**Source extract**
═══

    Teaming up with Jim Clark, then chairman of Silicon Graphics and now at Netscape, Lincoln devised a plan to stuff the graphics-rendering power of a $90,000 SGI Reality Engine--the machine that created the T. rex in Jurassic Park--into a $250 box. The result was a calculated delay. After missing its self-imposed deadline last summer, Nintendo played the spoiler last Christmas, cutting into sales of Sony and Sega's $300 32-bit machines by dangling the promise of a cheaper and even more powerful player this spring. Sales of new video-game systems, which had dropped from 27 million machines in 1992 to 10.5 million in '94, rose only slightly to 14.3 million last year.

    Nintendo, meanwhile, pumped new life into the maturing 16-bit market by releasing Donkey Kong Country, a game originally designed for the new 64-bit system, in a version that played on the 16-bit Super NES. The game's eye-popping graphics were an instant sensation; DKC not only became the best-selling game of 1994 but also ratcheted up pressure on the teams designing games for the new machine. "When we released Donkey Kong Country, we raised the bar on ourselves," says Lincoln. "The launch games on Nintendo 64 had to be that much better."

    They are. Hours after Super Mario 64 arrived in Seattle, TIME correspondent David S. Jackson took it and several other games for a test run. Playing Mario 64, he reports, is like jumping inside the movie Toy Story. The plot line, something about a princess and a bad guy named Bowser, is, as always, almost irrelevant. What matters is that the Silicon Graphics chip-fueled Nintendo 64 puts the fastest, smoothest game action yet attainable via joystick at the service of equally virtuoso motion. Mario runs, flies, swims, dodges and flips his way past a bewildering welter of walls, ramps, pools and abysses.

    For once, the movement on the screen feels real. Nudge the stick forward, Mario walks: clump-clump-clump. Press it a bit more, he leans forward and trots: clop-clop-clop-clop. Push it all the way, he runs faster and faster, tiny legs pumping in unison with his body, his rising speeds a seamless gradation of motion.

    What's more, he goes wherever you point him. The Nintendo 64 shatters the convention of two-dimensional horizontal scrolling video games. No more bouncing off guardrails or dissolving in fuzzy pixels on the edge of the screen. Wherever you want to go--forward, backward, left, right or anywhere in between--the scene follows you in dazzling 3D. If you want to climb a wall or dive into the moat, you can. (The water is gorgeously rendered, and it's worth the plunge just to hear the dreamy New Age sound track that accompanies underwater excursion.)

    Nintendo's competitors, of course, are hardly disappearing. The Sony Playstation has acquired a fervent following, and in Los Angeles this week Sega will be trumpeting the arrival of a 32-bit version of Sonic the Hedgehog, a soaring game called Nights, and a Net Link telephone hookup that will allow Sega Saturn owners to use their systems as on ramps to the Information Highway.

    That is something everybody is thinking about these days, from the PC makers to the folks championing the idea of a $500 "network computer." But when it comes to rapid deployment of high-powered computer technology, nobody has a better track record than the video-game companies. Nintendo won't say anything about its Internet plans right now except to wink and say, as Lincoln does, that it "will be making announcements in the near future." But it's not hard to imagine tens of millions of Americans a few years from now surfing the World Wide Web through their video-game players with Sonic and Mario at their side.
═══
**Information**
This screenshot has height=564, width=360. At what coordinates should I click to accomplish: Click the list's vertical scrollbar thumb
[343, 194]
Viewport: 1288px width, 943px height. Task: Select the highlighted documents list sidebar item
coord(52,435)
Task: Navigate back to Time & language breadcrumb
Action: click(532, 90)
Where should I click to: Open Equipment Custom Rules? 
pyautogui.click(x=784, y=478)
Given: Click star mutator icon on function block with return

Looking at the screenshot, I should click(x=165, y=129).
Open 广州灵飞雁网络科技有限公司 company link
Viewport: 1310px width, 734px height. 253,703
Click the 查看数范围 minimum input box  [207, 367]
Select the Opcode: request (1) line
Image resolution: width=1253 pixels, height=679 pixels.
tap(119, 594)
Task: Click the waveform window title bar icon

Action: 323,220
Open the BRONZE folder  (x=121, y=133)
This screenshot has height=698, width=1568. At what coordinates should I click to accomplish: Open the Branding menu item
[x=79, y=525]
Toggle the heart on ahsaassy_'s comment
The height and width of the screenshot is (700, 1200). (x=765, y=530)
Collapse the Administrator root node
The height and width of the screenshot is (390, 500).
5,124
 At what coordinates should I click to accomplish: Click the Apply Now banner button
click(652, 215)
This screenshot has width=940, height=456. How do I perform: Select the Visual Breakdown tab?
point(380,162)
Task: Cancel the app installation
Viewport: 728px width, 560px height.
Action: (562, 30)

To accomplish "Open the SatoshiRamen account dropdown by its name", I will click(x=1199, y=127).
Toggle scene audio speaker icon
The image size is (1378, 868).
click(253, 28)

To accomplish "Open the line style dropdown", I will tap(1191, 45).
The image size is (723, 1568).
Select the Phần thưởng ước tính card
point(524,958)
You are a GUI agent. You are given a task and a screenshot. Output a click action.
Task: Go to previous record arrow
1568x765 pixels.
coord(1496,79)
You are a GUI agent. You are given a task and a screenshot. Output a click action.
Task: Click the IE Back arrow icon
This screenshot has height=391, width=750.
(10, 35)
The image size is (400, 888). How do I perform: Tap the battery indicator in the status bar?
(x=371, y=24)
═══
**Exercise directions**
Reproduce the portion of the Nintendo 64 passage between "Nintendo's competitors, of" and "the Information Highway.", inclusive.

**Answer space**
Nintendo's competitors, of course, are hardly disappearing. The Sony Playstation has acquired a fervent following, and in Los Angeles this week Sega will be trumpeting the arrival of a 32-bit version of Sonic the Hedgehog, a soaring game called Nights, and a Net Link telephone hookup that will allow Sega Saturn owners to use their systems as on ramps to the Information Highway.